And lifting the sticker reveals the BIOS chip is just a W29C020P-12, a
regular 256k x 8 Flash memory, 5V chip. Duh. Mystery solved. Of course way
newer and with many more address lines than my DataIO 29B can read and
program. Time has come to buy a small, modern, cheap, infinitely capable
Chinesium EEPROM programmer. Read: the kind of practical, affordable,
sensical and useful equipment I usually steer away from. Ebay here I come.
Or make a programmer with an Arduino, since it's 5V.

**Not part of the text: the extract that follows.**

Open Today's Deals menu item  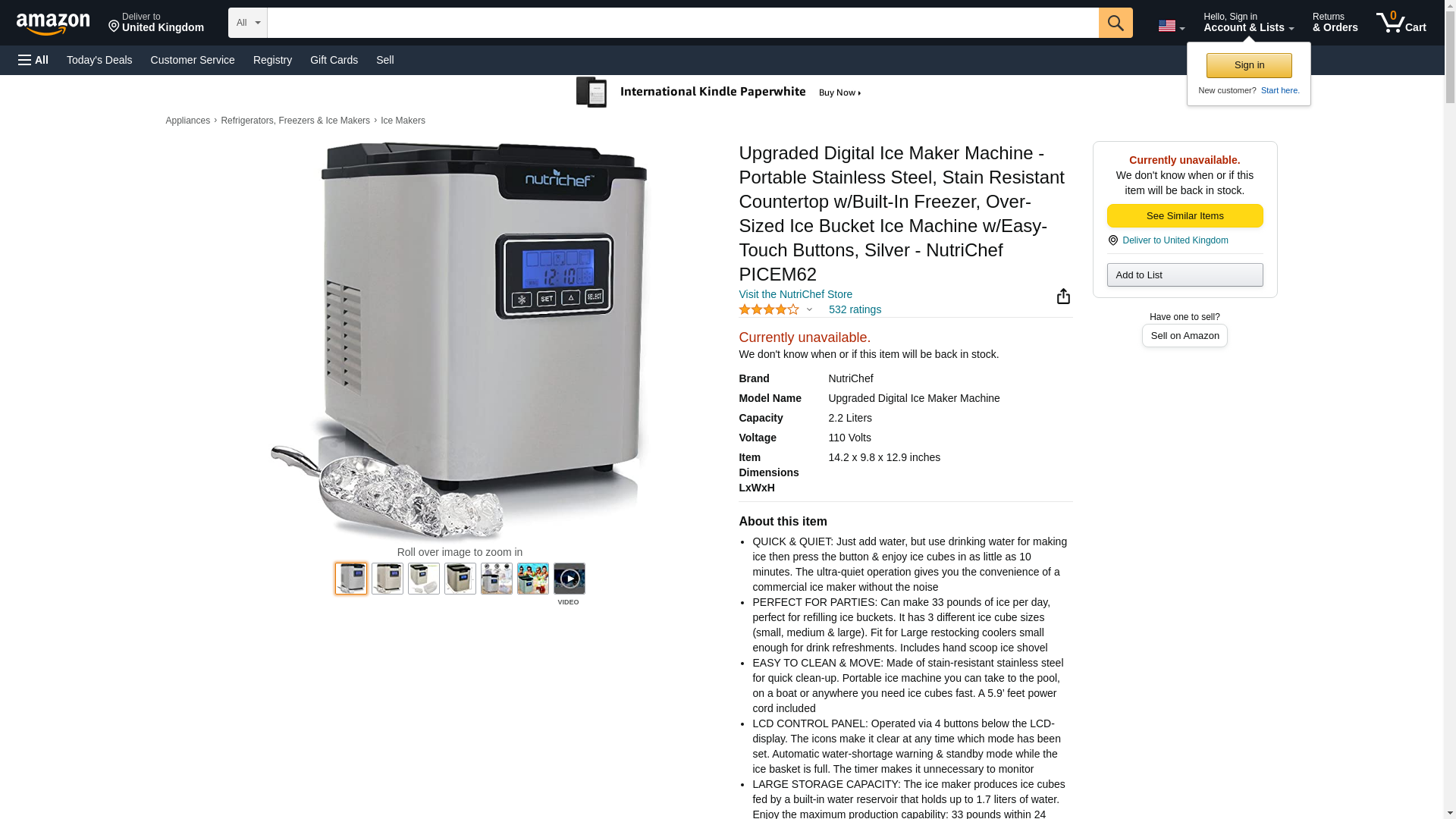[x=99, y=60]
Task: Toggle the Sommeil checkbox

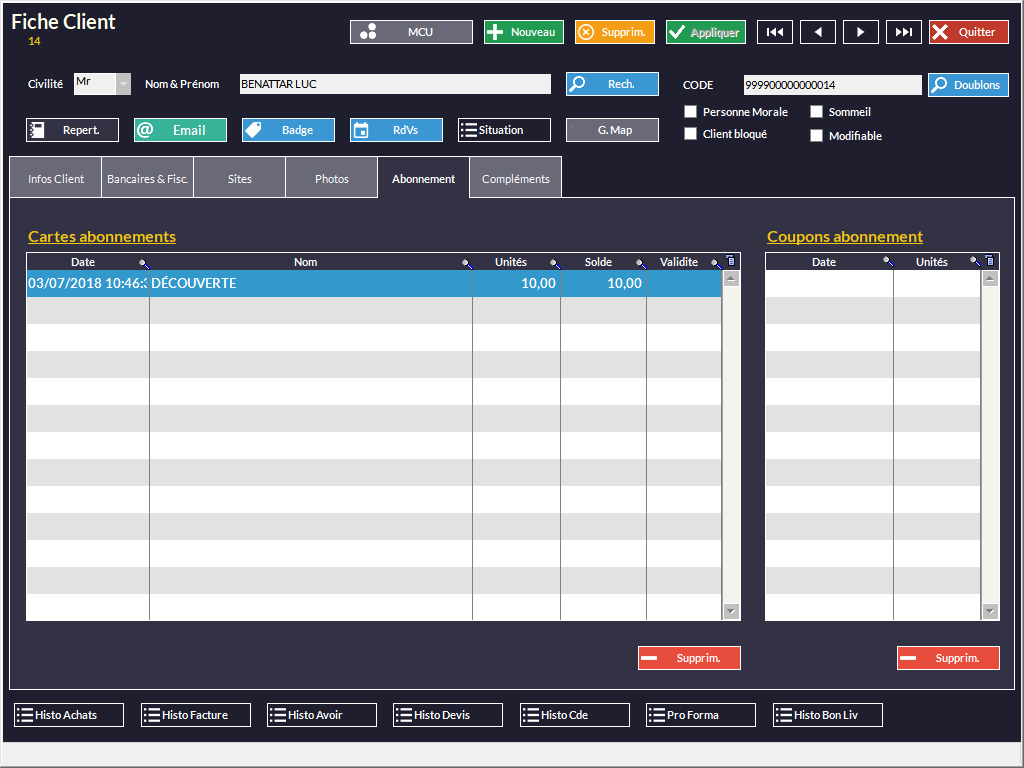Action: point(816,112)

What about the TL866 that Dave at EEVBlog likes? Does it have a PLCC
adapter? Anyone has another recommendation?
Marc
-----Original Message-----
From: Curious Marc [mailto:curiousmarc3 at
gmail.com]
Sent: Monday, April 16, 2018 12:52 PM
To: Glen Slick; General Discussion: On-Topic and Off-Topic Posts
Subject: Re: Help on a 1998 Award BIOS chip
Glen,
I think I wasn't thinking straight late last night when I finally found the
chip was bad... I usually don't work on stuff that "new", so I was
unfamiliar with the PLCC 32 format and have nothing to program it. I bet the
reference of what chip it is hides just under the label! Assuming this is a
run-off-the-mill EPROM chip, one should indeed be able to copy it with a
semi-recent EPROM programmer (i.e., not mine...). Now, if it's one of these
fancy Intel "Firmware Hubs" with copy protection, I am probably hosed. But I
doubt it since there is an appropriately archaic CMOS settings chip next to
it, so hopefully it is just a traditional ROM in a fancy package.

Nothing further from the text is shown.